I recently came across an excellent lecture given by Dan Ariely at Google. His topic was behavioral economics and the ways in which human decisions are influenced by outside conditions. Of particular interest is a part of the discussion that deals with cheating behavior and the use of tokens. For proper context, I recommend watching the entire lecture but the truly relevant part begins at about 41:56 (see quotation below).
According to Dan’s research, humans are less likely to cheat with money directly than they are to cheat with things once or twice removed from money. When students were given the opportunity to lie about an amount of earned tokens instead of money, the degree of cheating doubled.
In Dan’s own words:
For me this is perhaps the most worrisome experiment of all we got because we are moving to be an economy that is not about money; it is about things that are at least one step removed from money. Think about a CEO who is back-dating their stock options. It’s not money, it’s stocks; it’s not stock, it’s stock options. It’s not asking for more, it’s just changing the date a little. Could it be that somebody who would never imagine stealing $100.00 from a petty-cash box could nevertheless very easily back-date their stock options and still feel honest about their overall behavior. I think the answer is absolutely yes. Could it be that when people cheat on Paypal and other things that are a step removed from money (credit-cards) it is actually easier for them to be (to feel) honest and at the same time cheating.

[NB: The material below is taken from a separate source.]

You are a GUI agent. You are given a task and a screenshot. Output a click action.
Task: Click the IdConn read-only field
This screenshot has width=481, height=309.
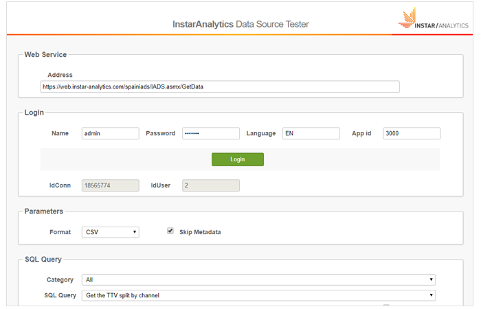tap(110, 185)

So what happens when we take a step away from money but in the other direction. Rather than abstracting money to something else, like tokens or stocks, what if we test the human willingness to cheat with respect to something of immediate value rather than after it has already been abstracted into money?
Dan said that stealing is more common when we take a step away from money and his examples only are in the direction of more, rather than less, abstract forms of value. But how would the likelihood of cheating change if we went from money to something more immediately valuable? Would we experience an increase in cheating, just as when going beyond money, or would be find that cheating was actually less? Would we find that money is itself one step removed from real human value?
Dan is a scientist and clearly states that we need to do experiments to determine these sorts of behaviors. They can not be intuited. Someone needs to initiate a comparable experiment where actual value was one of the experimental controls. Could we imagine an experiment similar to the test-taking scenarios that Dan outlined, but in which payment was not in the form of money, but rather in something of intrinsic value to humans – candy perhaps? Is the Coke experiment already an answer to this question?
The real question here is whether the use of money as an abstraction of value has already created a tendency for humans to cheat – a tendency that might be repaired somewhat by a civilitic model in which people’s rewards are more closely tied to the more-real value (the contribution) of their actions.